HOW TO COMPLETE THIS TASK | An exact copy of every record below is required, with the pictures left out.

-- RECORDS FOR PROCESSING follows --

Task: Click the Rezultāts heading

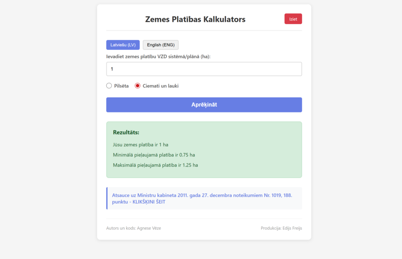Action: 126,132
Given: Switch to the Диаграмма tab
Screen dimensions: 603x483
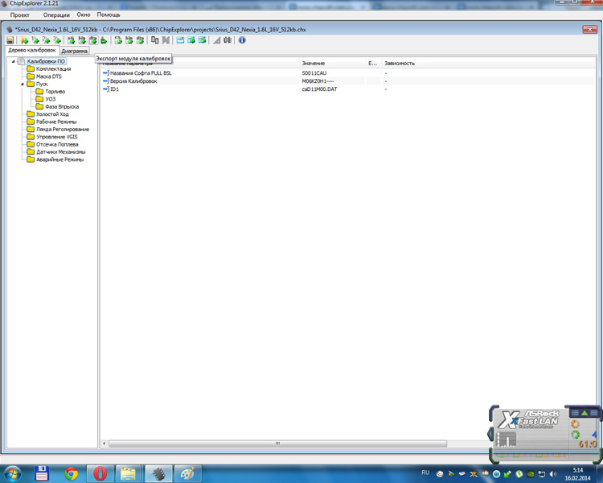Looking at the screenshot, I should click(x=75, y=51).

-- RECORDS FOR PROCESSING concluded --

FINAL ANSWER |
Task: Click the Rezultāts heading

Action: 126,132
Given: Switch to the Диаграмма tab
Screen dimensions: 603x483
Looking at the screenshot, I should click(x=75, y=51).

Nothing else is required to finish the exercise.